Management Board Responsibilities in Poland: What Foreign Directors Must Know

Management Board Responsibilities in Poland: What Foreign Directors Must Know - Leinonen

Being appointed to the management board (zarząd) of a Polish company is a hands-on legal responsibility—not a title. Even if day-to-day work is handled locally or outsourced, board members may face personal exposure for missed filings, incorrect representation/signatures, and delayed reactions to financial distress.

  • Liability can become personal even though the company is a separate legal entity—especially in financial distress.
  • KRS/filings are not “accounting admin”: late or missing submissions can trigger fines and create knock-on risks.
  • Signature and representation rules matter: a document signed by the wrong person (or wrong combination) may be ineffective—and still expose the board.
  • Tax and social security arrears can lead to personal exposure under separate regimes from trade debts.
  • Criminal risk typically arises from “crisis management” actions: misleading counterparties, hiding assets, preferential payments, or serious tax irregularities.

1. The management board in Poland: broad authority, personal responsibility

In Polish capital companies (most commonly a limited liability company—sp. z o.o.), the management board manages the company’s affairs and represents it externally. Internal divisions of duties may help operationally, but they generally do not remove the underlying responsibility to ensure that key compliance and solvency obligations are met.

Representation and signatures: what foreign directors often miss

Representation rules decide whether a contract, power of attorney, bank instruction, or filing is valid. Third parties rely on what is disclosed in KRS—so verify the current entry before you sign.

2. Filings, deadlines, and e-signatures: where compliance becomes liability

Some obligations in Poland are easy to overlook until audit, financing, or sale process starts. Annual financial statements are a common flashpoint: they must be prepared in electronic form, signed electronically, approved, and filed to KRS via official systems. Delays can lead to fines and create avoidable risk when the company later needs to prove it acted on time.

  • Typical timeline: prepare financial statements within 3 months after financial year-end; approve within 6 months; then file to KRS within 15 days after approval.
  • Electronic signatures are mandatory. In practice this means a qualified e-signature (often easiest for foreign directors) or a trusted signature mechanism where available.
  • Who signs matters. The financial statement is signed by the person responsible for bookkeeping and by the “head of the entity” (typically the management board).

3. Civil liability: when “limited liability” stops being limited

Liability towards the company (internal claims)

Board members may be liable to the company for damage caused by unlawful actions or omissions or breaches of the articles of association. The best practical protection is a clear decision trail: what information you reviewed, what risks were identified, and why the board chose a given option.

Liability towards creditors (external claims) – a key risk in financial distress

In an sp. z o.o., creditor claims can become personal in financial distress. If enforcement against the company is ineffective, creditors may claim unpaid amounts directly from management board members (often jointly).
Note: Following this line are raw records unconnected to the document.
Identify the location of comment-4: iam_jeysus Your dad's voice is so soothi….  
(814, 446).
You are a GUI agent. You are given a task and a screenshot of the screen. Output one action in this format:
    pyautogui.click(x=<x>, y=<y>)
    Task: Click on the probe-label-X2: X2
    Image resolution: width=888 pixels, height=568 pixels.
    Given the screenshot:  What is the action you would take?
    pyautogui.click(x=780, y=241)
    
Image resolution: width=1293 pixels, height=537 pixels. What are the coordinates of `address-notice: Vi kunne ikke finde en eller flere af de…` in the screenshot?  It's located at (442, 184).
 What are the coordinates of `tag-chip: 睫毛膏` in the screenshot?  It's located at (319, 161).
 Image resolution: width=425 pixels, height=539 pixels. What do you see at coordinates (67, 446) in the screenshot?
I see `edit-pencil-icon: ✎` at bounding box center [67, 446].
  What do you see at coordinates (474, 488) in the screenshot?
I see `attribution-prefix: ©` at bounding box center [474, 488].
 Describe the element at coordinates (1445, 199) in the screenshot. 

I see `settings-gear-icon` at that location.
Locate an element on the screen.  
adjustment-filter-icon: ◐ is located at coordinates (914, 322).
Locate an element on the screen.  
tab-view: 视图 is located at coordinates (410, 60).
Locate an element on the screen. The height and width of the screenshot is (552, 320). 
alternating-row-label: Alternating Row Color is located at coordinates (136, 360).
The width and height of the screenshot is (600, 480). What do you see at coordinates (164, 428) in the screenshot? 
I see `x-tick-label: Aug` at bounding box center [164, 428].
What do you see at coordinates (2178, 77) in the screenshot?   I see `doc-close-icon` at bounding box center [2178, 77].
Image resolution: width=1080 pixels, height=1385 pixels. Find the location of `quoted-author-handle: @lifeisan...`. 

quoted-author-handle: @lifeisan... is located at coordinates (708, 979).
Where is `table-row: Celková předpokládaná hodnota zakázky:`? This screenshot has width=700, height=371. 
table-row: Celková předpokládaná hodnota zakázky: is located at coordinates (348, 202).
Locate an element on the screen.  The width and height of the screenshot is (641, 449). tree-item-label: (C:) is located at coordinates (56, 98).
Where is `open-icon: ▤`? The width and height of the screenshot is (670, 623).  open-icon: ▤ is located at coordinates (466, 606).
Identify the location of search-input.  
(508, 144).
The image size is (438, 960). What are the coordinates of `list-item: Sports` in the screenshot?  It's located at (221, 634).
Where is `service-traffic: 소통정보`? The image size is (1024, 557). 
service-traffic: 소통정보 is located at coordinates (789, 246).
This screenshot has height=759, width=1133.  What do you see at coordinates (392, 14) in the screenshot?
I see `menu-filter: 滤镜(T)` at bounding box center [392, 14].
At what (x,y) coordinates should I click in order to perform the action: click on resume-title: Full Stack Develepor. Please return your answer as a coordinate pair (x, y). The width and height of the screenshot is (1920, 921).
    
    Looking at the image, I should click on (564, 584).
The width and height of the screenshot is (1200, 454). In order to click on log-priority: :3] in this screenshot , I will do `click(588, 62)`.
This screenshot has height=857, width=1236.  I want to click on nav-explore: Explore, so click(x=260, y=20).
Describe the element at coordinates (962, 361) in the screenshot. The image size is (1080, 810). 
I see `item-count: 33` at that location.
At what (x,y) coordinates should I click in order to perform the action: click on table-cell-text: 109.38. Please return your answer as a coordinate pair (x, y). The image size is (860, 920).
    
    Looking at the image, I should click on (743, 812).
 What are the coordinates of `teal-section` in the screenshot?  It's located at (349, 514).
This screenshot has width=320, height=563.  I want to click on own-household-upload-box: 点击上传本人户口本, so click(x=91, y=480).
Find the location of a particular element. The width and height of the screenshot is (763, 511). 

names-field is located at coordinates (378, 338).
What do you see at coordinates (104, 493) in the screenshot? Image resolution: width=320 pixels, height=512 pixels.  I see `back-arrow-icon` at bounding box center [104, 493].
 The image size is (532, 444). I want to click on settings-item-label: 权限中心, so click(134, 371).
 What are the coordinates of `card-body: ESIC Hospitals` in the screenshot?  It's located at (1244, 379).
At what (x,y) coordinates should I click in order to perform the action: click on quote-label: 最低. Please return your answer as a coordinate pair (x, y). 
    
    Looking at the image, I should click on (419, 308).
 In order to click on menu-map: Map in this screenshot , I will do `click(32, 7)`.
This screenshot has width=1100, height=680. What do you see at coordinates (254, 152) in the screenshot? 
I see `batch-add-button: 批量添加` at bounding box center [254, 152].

This is why “too late” decisions—especially around solvency and filing—are high risk.

4. Tax and ZUS exposure: separate rules, very real consequences

Taxes and (often) ZUS contributions follow separate public-law rules. If the company does not pay and recovery from the company is ineffective, authorities may—under statutory conditions—seek payment from individuals who were board members when the liabilities became due. This is where strong oversight of tax compliance and early escalation matter.

5. Criminal exposure: typical “red flag” scenarios

Criminal exposure is most likely during “cash is running out” periods—when management tries to buy time. Avoid actions that mislead counterparties, hide assets, or involve serious tax irregularities, and keep documentation accurate and contemporaneous.

6. Practical risk controls for foreign board members (a short checklist)

  • Confirm representation rules in KRS and implement a signing matrix (contracts, banking, powers of attorney, filings).
  • Set a compliance calendar (VAT/CIT/withholding, ZUS, annual financial statements, shareholder approvals) with named owners and deadlines.
  • Demand periodic “early warning” reporting: cashflow forecast, tax exposure, overdue payables/receivables, covenant status (if any).
  • Document board decisions, especially in distressed periods (why a decision was taken, what alternatives were considered, what information was reviewed).
  • Prepare e-signature logistics in advance (qualified signatures for foreign directors; submission path in KRS systems).
  • Escalate fast when solvency is uncertain: get legal and restructuring advice early rather than after enforcement starts.

Disclaimer: This article is for general information only and does not constitute legal advice. Specific responsibilities and risks depend on the company’s legal form, articles of association, financial situation, and the circumstances of each case.